■ ENTRIES SHOWN ■
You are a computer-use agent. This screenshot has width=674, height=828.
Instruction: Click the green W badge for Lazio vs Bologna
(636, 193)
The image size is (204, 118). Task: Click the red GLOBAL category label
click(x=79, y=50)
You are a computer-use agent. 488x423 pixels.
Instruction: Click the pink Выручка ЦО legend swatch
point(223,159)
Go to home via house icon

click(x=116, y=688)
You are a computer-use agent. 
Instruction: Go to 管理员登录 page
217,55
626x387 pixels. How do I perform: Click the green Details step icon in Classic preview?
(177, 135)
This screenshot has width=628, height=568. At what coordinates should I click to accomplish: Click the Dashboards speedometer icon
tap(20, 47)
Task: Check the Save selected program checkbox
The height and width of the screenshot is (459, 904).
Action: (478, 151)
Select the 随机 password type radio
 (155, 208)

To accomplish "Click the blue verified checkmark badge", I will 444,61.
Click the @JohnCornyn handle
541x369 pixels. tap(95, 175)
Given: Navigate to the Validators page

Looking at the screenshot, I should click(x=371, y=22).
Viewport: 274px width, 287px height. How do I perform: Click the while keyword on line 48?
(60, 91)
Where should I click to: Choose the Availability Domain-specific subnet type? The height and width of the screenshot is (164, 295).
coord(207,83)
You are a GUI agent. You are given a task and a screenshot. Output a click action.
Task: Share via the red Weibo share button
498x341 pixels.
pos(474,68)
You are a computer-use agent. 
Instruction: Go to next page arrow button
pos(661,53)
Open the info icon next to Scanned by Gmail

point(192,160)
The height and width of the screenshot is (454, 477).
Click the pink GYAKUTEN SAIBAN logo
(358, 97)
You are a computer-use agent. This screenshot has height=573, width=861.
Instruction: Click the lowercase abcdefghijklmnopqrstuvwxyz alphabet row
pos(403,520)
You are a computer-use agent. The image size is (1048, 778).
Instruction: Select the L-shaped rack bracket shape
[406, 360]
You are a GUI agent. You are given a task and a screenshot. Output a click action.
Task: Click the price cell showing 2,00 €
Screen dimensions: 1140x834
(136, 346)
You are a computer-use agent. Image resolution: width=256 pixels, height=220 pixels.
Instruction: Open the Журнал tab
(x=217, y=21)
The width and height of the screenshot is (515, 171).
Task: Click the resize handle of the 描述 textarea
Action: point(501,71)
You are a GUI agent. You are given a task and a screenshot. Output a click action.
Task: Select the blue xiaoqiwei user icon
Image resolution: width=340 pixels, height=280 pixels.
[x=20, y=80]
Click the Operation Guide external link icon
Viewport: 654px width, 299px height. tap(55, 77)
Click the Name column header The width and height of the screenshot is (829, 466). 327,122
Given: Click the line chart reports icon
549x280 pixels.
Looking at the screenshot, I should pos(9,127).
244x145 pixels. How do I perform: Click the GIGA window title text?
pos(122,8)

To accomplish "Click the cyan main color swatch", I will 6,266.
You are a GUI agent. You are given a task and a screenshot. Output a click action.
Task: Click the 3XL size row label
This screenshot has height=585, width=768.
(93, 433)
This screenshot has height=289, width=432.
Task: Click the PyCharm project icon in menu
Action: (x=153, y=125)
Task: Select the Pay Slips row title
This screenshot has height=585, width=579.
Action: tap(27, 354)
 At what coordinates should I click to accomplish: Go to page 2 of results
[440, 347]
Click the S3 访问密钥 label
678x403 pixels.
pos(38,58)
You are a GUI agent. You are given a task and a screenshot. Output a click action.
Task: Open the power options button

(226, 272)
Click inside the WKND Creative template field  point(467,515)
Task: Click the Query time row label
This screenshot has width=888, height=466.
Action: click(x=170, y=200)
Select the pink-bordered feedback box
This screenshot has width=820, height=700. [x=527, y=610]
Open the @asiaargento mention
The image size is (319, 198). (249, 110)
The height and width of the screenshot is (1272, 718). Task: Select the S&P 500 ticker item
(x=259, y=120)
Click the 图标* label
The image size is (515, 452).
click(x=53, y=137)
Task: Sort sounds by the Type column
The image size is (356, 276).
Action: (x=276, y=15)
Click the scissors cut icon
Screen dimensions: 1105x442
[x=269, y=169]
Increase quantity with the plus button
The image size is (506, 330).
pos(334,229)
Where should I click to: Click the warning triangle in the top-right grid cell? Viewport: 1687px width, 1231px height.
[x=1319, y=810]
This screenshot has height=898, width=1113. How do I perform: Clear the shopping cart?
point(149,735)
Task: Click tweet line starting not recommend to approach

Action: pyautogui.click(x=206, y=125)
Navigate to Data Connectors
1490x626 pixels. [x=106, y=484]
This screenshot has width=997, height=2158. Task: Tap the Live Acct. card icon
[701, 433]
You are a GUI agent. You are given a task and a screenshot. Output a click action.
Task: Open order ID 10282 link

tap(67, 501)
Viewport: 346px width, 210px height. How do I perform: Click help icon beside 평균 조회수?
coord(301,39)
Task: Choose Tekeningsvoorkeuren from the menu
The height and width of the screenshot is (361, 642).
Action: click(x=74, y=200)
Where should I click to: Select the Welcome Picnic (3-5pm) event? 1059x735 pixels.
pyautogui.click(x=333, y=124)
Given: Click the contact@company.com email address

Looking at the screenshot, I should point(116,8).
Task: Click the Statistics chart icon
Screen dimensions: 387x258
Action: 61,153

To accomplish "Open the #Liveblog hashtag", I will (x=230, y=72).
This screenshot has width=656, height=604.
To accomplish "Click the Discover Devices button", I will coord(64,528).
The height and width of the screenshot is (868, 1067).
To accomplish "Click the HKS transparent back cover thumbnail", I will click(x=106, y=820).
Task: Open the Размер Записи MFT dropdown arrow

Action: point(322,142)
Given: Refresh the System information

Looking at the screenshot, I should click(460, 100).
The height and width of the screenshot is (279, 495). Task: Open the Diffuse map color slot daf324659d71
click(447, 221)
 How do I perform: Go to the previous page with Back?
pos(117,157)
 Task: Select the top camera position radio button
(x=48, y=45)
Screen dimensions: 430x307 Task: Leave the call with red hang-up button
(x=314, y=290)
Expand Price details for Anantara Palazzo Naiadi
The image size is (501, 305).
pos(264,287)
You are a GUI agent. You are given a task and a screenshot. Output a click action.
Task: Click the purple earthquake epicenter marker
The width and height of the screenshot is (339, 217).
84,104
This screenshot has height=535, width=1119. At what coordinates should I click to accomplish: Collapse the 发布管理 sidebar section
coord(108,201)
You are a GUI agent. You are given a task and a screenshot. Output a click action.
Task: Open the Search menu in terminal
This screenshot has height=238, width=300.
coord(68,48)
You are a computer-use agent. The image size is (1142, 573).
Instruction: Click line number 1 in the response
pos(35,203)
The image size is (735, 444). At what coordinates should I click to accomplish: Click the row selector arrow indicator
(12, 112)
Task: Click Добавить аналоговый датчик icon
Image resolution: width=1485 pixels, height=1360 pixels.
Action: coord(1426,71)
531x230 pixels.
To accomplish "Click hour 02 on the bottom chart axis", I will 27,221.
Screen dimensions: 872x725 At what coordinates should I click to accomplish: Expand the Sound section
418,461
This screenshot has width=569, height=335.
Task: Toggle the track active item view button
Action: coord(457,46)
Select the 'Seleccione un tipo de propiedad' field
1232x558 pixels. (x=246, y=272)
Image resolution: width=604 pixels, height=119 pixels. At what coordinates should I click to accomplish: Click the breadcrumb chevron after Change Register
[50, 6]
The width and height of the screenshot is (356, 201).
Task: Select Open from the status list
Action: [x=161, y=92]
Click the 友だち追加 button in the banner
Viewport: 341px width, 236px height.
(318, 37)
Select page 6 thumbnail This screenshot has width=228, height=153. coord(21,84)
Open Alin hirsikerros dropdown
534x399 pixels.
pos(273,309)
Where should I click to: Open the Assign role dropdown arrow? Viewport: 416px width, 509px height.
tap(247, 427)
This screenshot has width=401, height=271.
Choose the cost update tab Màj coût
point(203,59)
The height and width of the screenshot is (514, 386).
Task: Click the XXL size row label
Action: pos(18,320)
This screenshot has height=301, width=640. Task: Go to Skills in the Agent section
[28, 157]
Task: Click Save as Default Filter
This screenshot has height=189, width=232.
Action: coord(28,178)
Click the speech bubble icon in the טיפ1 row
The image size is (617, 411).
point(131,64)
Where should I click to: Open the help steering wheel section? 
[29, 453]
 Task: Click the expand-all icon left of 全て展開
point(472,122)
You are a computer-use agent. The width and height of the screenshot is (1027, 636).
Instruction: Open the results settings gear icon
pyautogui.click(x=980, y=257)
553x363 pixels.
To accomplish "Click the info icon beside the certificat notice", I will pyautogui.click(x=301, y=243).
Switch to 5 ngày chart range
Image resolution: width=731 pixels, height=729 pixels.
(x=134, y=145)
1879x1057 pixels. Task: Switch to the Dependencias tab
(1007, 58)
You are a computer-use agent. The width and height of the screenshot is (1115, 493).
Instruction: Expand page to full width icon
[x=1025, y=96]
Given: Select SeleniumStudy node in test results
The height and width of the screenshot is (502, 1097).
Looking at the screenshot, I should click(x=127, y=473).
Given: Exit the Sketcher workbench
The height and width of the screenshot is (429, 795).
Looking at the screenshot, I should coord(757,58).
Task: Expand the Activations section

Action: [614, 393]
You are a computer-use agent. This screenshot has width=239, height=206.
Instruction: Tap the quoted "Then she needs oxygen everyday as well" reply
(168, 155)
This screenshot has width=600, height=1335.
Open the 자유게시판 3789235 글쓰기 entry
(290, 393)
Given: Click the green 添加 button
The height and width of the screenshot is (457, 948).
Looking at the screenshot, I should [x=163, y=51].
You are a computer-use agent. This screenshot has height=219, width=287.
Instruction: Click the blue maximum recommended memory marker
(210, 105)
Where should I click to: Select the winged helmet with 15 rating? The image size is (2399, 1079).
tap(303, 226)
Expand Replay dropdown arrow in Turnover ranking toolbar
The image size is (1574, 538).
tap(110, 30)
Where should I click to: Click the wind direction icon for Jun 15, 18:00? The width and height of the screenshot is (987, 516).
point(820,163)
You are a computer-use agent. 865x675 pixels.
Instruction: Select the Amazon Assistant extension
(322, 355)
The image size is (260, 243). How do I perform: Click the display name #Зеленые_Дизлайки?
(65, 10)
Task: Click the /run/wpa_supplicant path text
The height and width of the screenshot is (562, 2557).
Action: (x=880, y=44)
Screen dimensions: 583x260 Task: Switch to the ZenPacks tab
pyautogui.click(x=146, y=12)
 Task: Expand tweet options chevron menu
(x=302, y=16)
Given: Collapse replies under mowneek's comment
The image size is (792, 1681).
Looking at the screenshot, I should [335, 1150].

■ WORK TO COMPLETE ■
For each line of the listing that holds the word "column", show that line.

■ EXERCISE RESULT ■
Click the Name column header The width and height of the screenshot is (829, 466). 327,122
Task: Sort sounds by the Type column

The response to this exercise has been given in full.